Email, as a communication mechanism, has brought a lot to the table. For 30 years, the phone has had a digital ally – a buddy to take on some of the heavy lifting of mass communication in long form. Email is flexible, it’s familiar, and it’s easy, but – like the phone – it has limitations, particularly in business, and especially when business means providing an experience that keeps consumers personally engaged.Managing store-level support
Because email is instantaneous, it’s often used within retail chains to disseminate information about a critical or important issue. For example, a Store Manager who is having issues with a malfunctioning POS machine might react by reporting issues to the Director of Ops, IT Support Manager and Area Manager. Each of these individuals might see the email immediately and begin to respond but it’s not uncommon that each recipient begins their own email thread, with new recipients asked to respond. Suddenly, resources from IT, Operations and Accounting are put to work on parallel efforts. Even worse, the people on the various threads of our example have had limited visibility into the issue, and may have no knowledge at all of other stores with the same problem. The seamless customer experience of payment is now in jeopardy.
Utilizing a web-based system designed to communicate problems or issues from the store – and resolution plans internally – has advantages over trying to adapt email to this specific POS issue example. The most obvious is increasing visibility – not only within the issue, to all of the participants, but across all issues and stores. Using integrated reports and filters to view single or multiple issues at once, and in detail, not only enables your organization to properly diagnose, plan and resolve singular occurrences, but also to identify systemic issues with improved employee engagement and productivity. Field employees are the front line of your brand; engaged field employees will provide better service to consumers.Gathering store-level information
Store data is also often requested from the field via email. There are two problems inherent in the “email database” this creates: first, visibility is limited even further to store managers and field personnel with access to "The Inbox"; and second, collating hundreds of responses into anything useful is a time-consuming and error-prone process.
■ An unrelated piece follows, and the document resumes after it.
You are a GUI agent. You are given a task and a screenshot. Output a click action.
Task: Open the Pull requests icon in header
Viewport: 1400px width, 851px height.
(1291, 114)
Deploying an actual web-based database makes the data more accessible and creates a shared knowledge asset comprised of the most accurate, up to date store profile data, allowing retail managers in every department to execute flawlessly, get to market faster, better understand the in-store experience and focus on customers. Store profiling tools such as AccuStore® enable retailers to send out survey data requests and compile answers in the centralized database. This site intelligence platform can also provide real-time reporting that a head office manager would have to manually create if compiling from email.Tracking store-level execution
For the field team, inbox-driven task management has many of the same challenges as both 'bottom-up' and 'top-down' communication. Because the inbox is a 'holding area' for all sorts of messages, task-oriented requests can easily be missed or misfiled, fall off the radar, get pushed to the bottom of the screen by more recent messages, or worse – become completely unmanageable across a store distribution from a completion tracking standpoint.
New tools are emerging that refine task management and remove tasks from the Inbox. This technology ties goals and objectives – and meaningful measurements – to tasks. A built-in awareness of calendar and location provide more automated follow-up and accountability tracking—saving retail operations managers time by not having to search through email to follow-up and measure their field team’s performance. There is substantial time savings for the field teams as well, generated as much by process improvement as increased freedom from the ever-changing Inbox. That time, of course, can be spent connecting with their top priority—the customer.